2014年10月8日水曜日

リヴァイアサン

 89年に同名の怪物映画があるらしいけど、それじゃない。怪物映画かホラー映画と思いながら予告編を観ていたがどうも違うっぽい。ドキュメンタリー?なんか様子が違う。予告を観たらなんだかわからなくてとても気になっていたので、逡巡した末に、観に行ってみることにした。

 本編を観たらなんだかわからなくて、そしてとても惹き込まれた。

 どこぞのネタばれレビューにもあった通り、結局どんな映画かを知るためには予告編を観ればいい。予告編にはこの映画の内容を示す全ての情報がある。だけど、予告編でこの映画を感じ取るには圧倒的に不足している。何が不足なんだろう。映像か、音か、時間か。
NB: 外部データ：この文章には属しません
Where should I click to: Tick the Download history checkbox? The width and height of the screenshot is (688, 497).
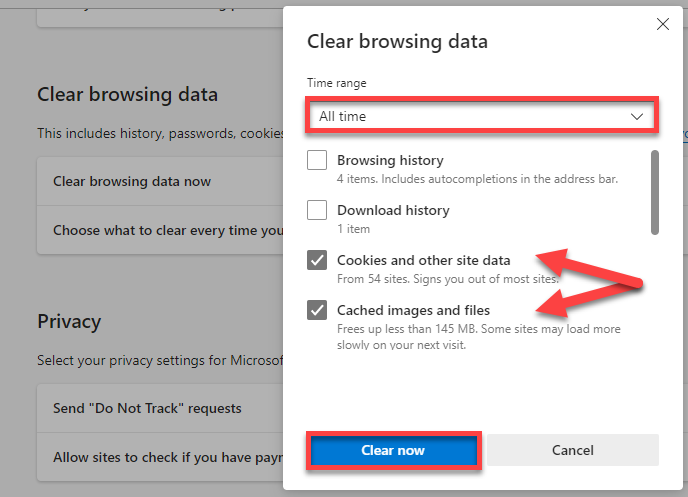tap(317, 210)
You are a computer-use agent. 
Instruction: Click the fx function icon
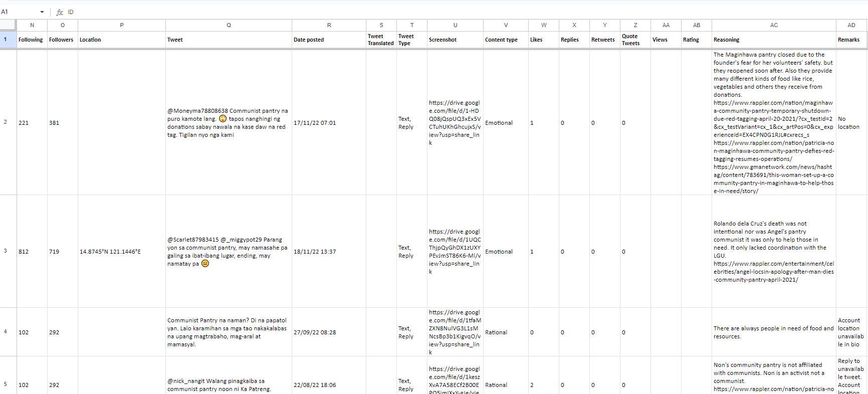(x=60, y=12)
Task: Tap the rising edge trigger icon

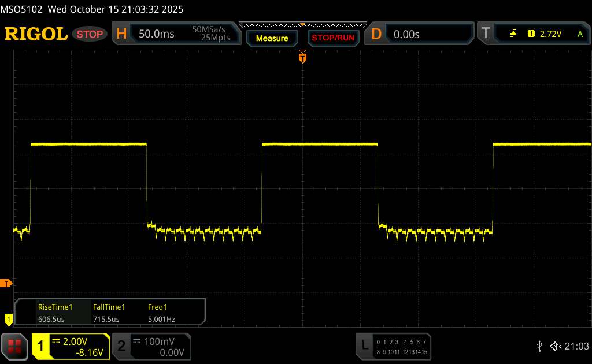Action: pyautogui.click(x=513, y=34)
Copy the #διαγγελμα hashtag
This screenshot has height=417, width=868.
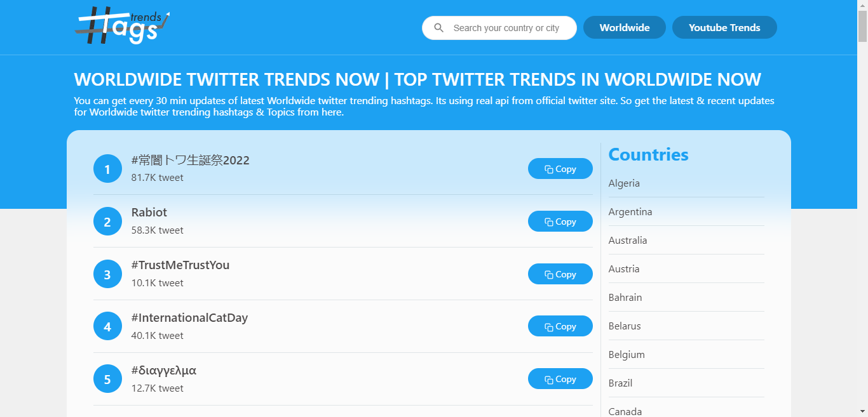click(560, 378)
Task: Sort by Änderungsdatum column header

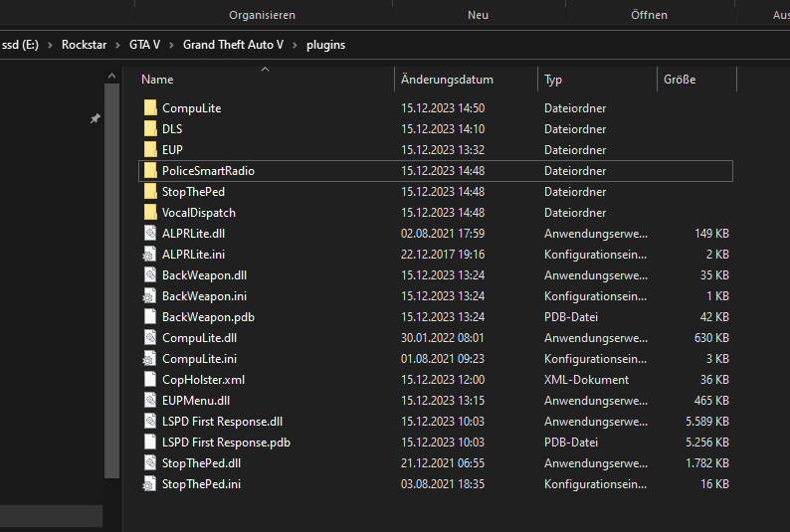Action: click(447, 80)
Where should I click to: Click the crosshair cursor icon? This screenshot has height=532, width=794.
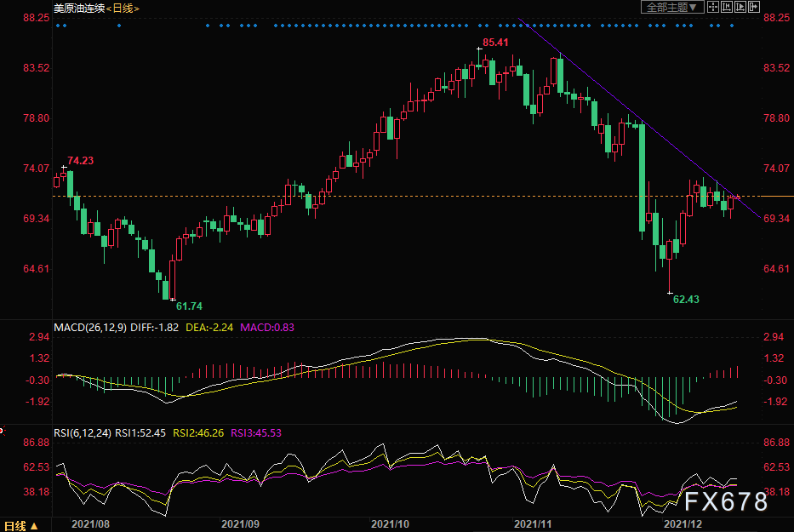(x=713, y=7)
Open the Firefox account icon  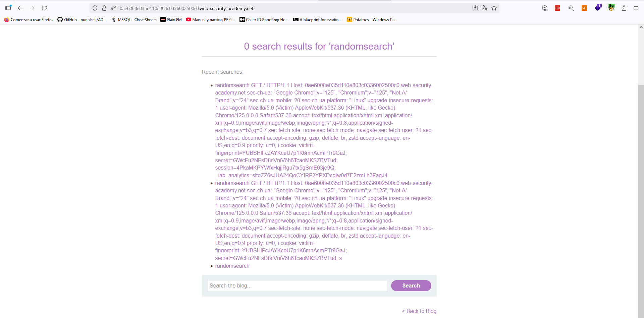click(x=545, y=8)
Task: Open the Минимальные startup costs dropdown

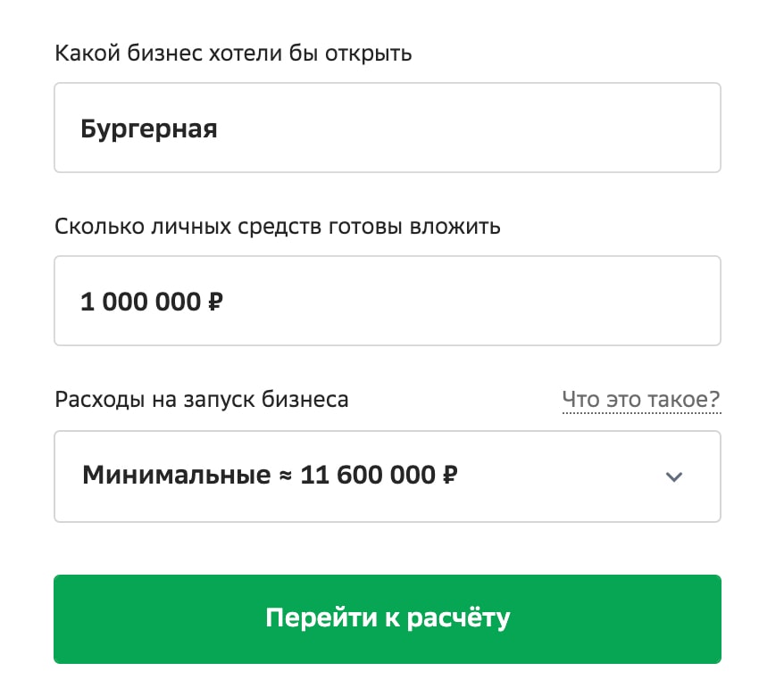Action: point(387,476)

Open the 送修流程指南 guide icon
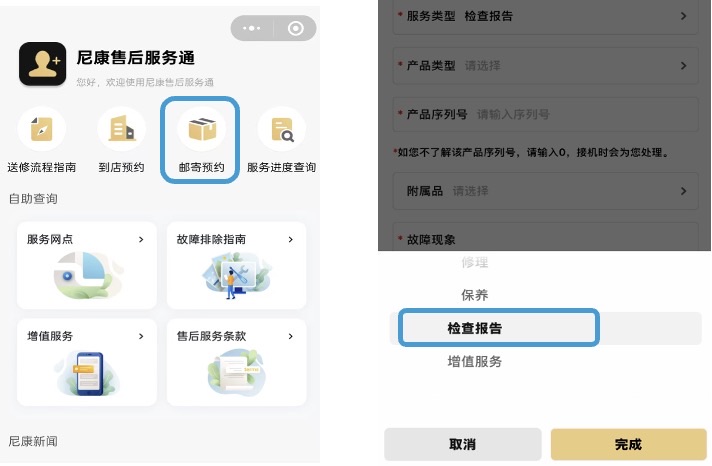(42, 129)
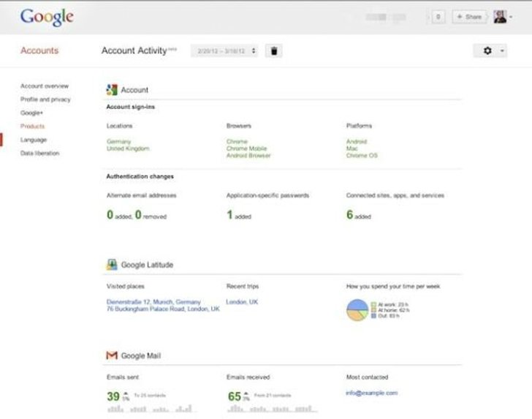
Task: Go to Data liberation page
Action: [x=39, y=153]
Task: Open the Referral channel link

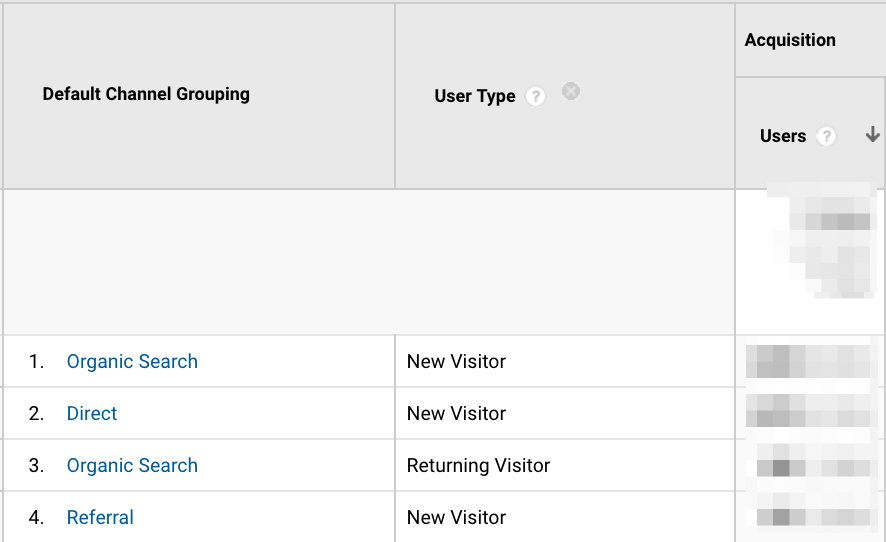Action: pyautogui.click(x=100, y=518)
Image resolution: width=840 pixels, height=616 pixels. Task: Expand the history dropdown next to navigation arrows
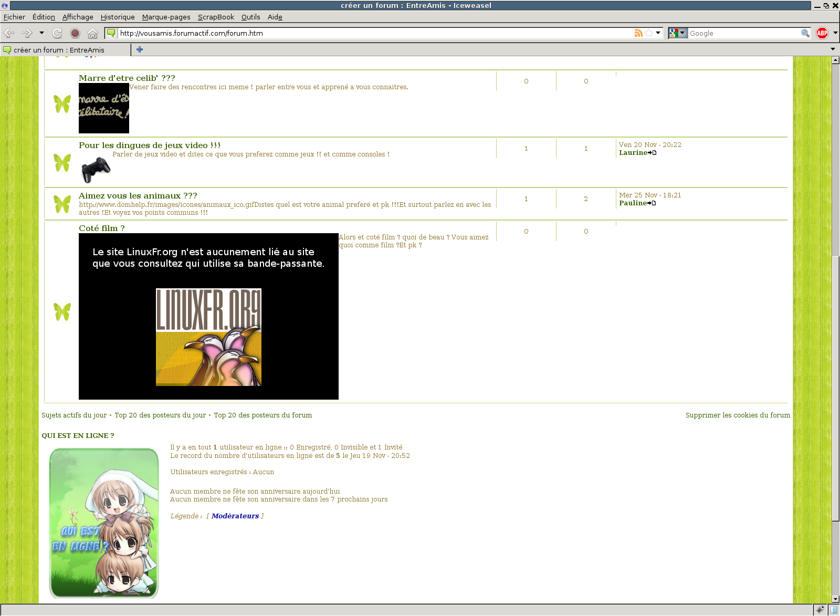pos(41,33)
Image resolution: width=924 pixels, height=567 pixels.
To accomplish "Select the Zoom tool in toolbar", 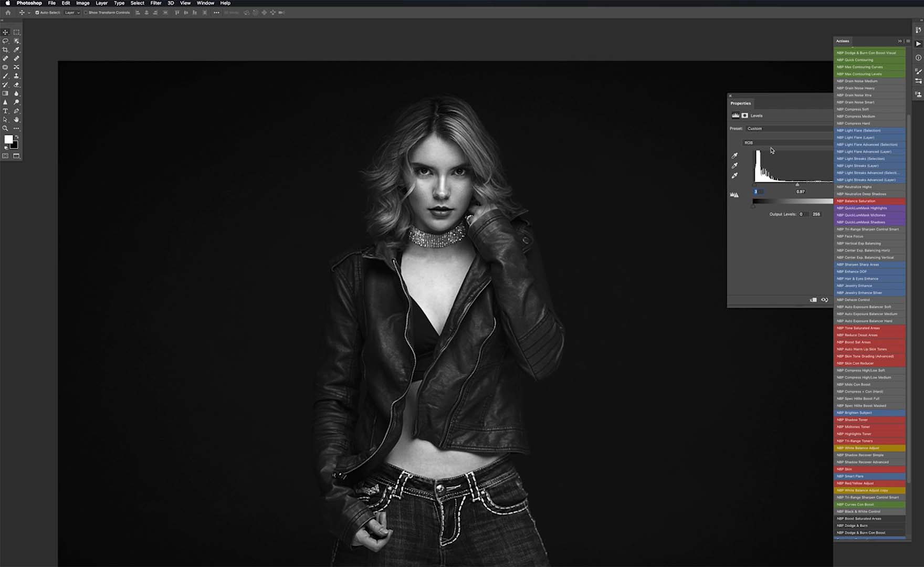I will pyautogui.click(x=6, y=129).
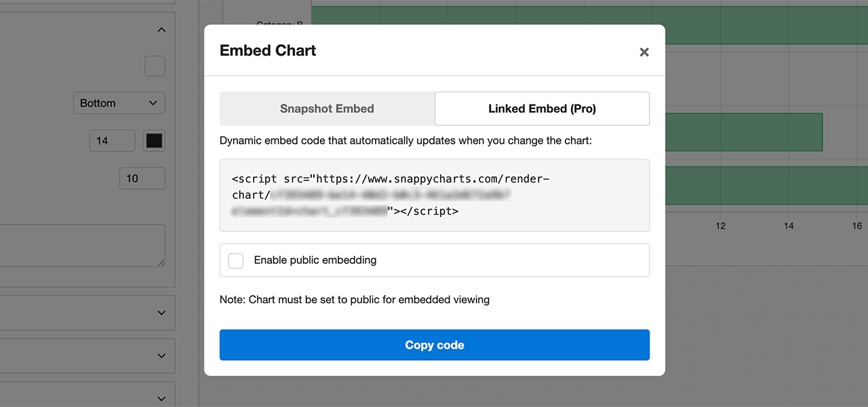Enable public embedding

click(x=235, y=260)
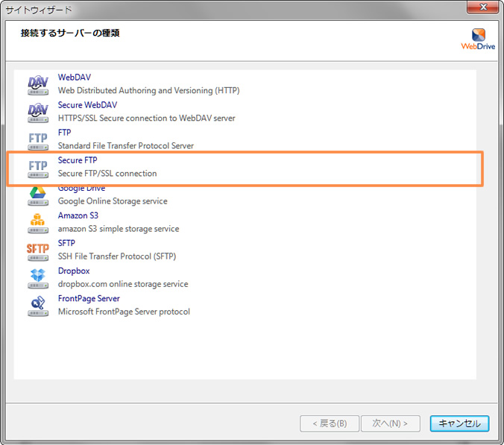Select the WebDAV list entry label
The height and width of the screenshot is (445, 504).
75,78
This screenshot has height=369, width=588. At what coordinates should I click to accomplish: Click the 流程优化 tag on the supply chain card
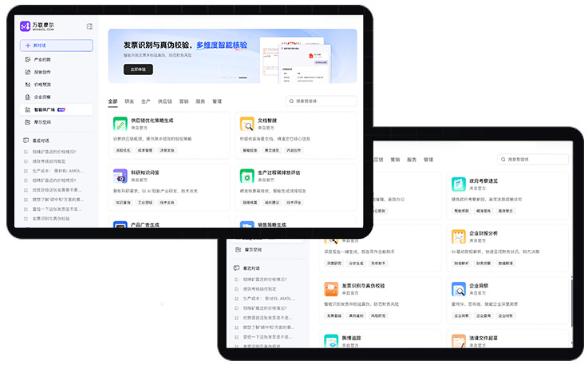click(x=123, y=149)
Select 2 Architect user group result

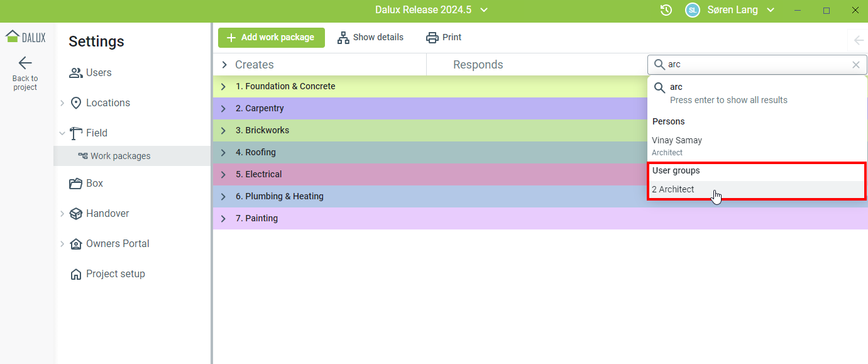673,189
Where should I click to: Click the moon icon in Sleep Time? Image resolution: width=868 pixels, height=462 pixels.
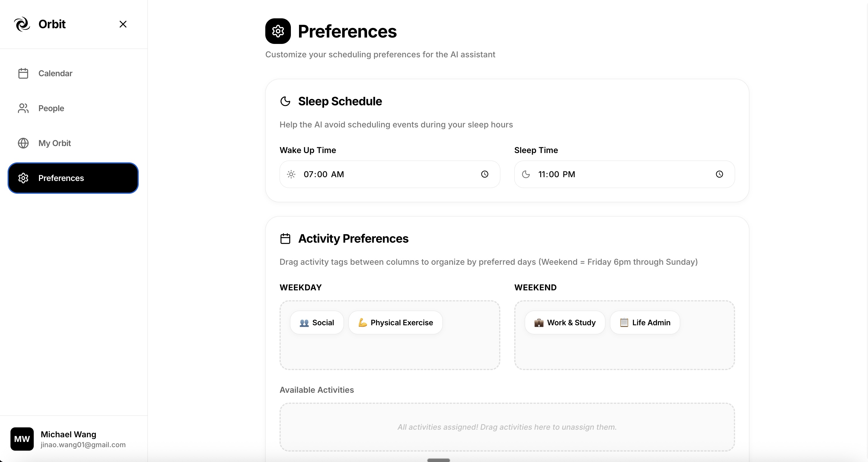point(526,174)
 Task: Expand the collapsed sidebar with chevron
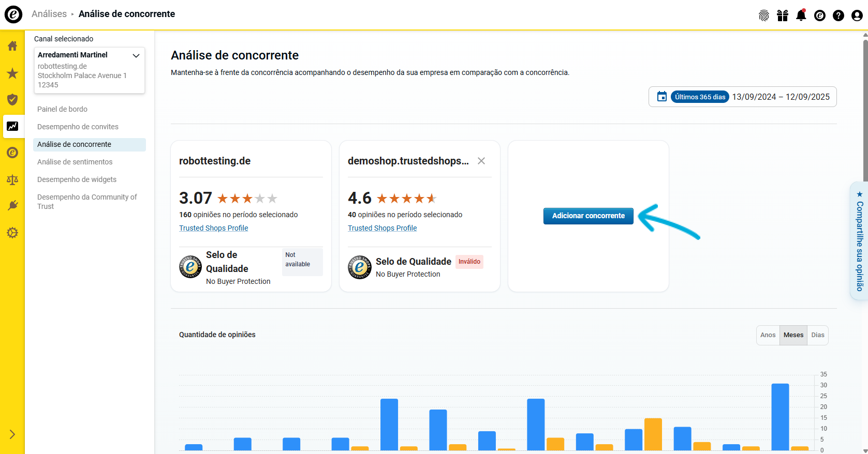tap(12, 434)
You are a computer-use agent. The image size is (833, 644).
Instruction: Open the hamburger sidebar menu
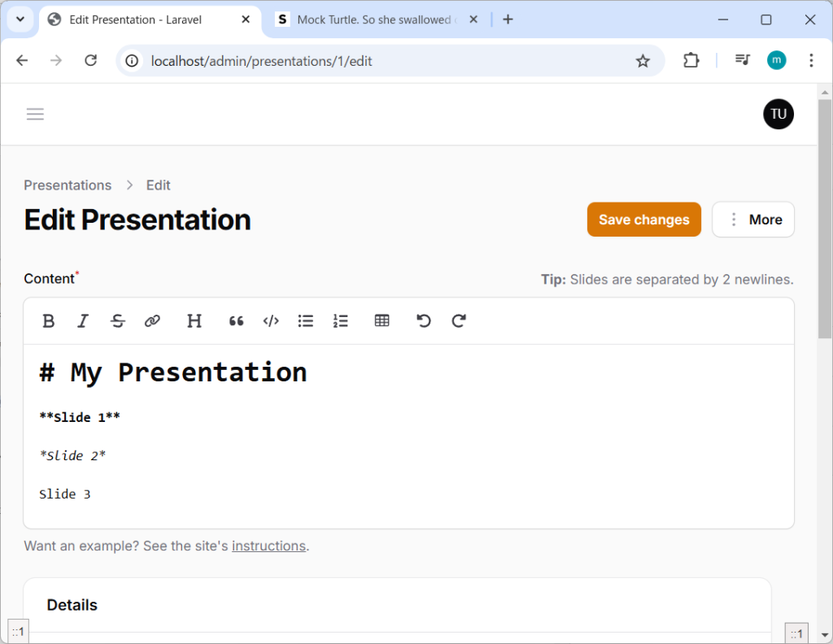[x=35, y=115]
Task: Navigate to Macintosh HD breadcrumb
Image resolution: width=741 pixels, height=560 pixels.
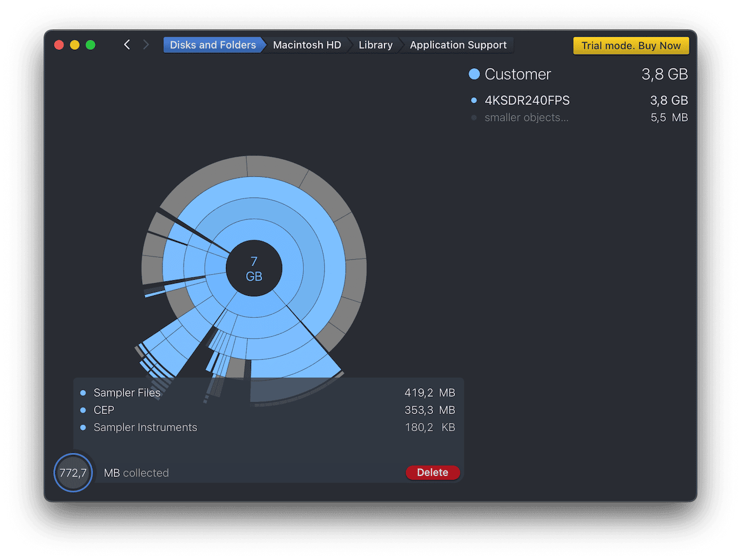Action: click(x=307, y=45)
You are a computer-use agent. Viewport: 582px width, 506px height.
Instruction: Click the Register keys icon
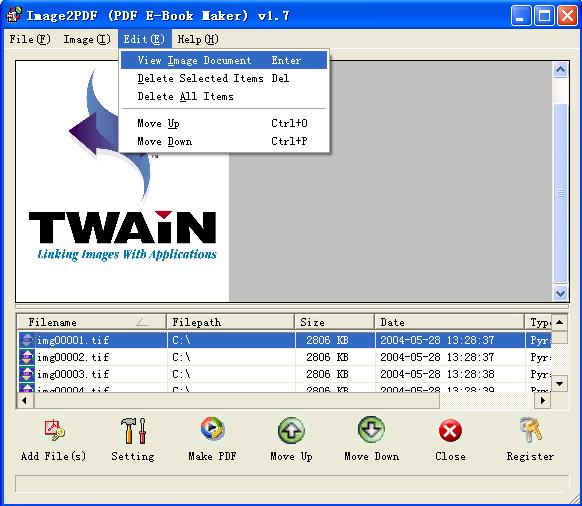click(x=531, y=430)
 なんだかわからない映画を文章で書き示すのはとても空しい。この作品が求めているのはただ感じることだけ。映像にも音にも意味なんかなくて、全ての情報がフラット。人間も生きている魚も死んでいる魚もホタテもヒトデもカモメも船体も重機も網も海も空も水も朝も夜も音も無音も全部が等価。あらゆるところに取り付けられたGoProなるカメラがあるがままを映し出していく。そりゃあ編集には人間の意図が入り込むんだけど、それだって意味の排除に細心の注意を払っているようにさえ見える。

 そんな映画だから、正直言って最初は退屈した。何も起こらないんだもん。でもところどころに目を惹く映像が、耳を惹く音が出てくる。何も起こらないところに突然、自分の感覚に入ってくる一瞬は鮮烈だ。そういうことが繰り返されると、少しずつその感覚が増えてくる。それは後半に行くに従って目を惹くシーンを増やしてるんじゃなくて、自分の感覚がこの映画に馴染んできてるんだと思う。そうしているうちに、映画の世界に完全に惹き込まれている自分に気づく。

 等価とは言ったけど、全編が重圧の塊のような映像だから、カモメが出てくると圧倒的に癒された気持ちになるのもまた、ほんとだけど。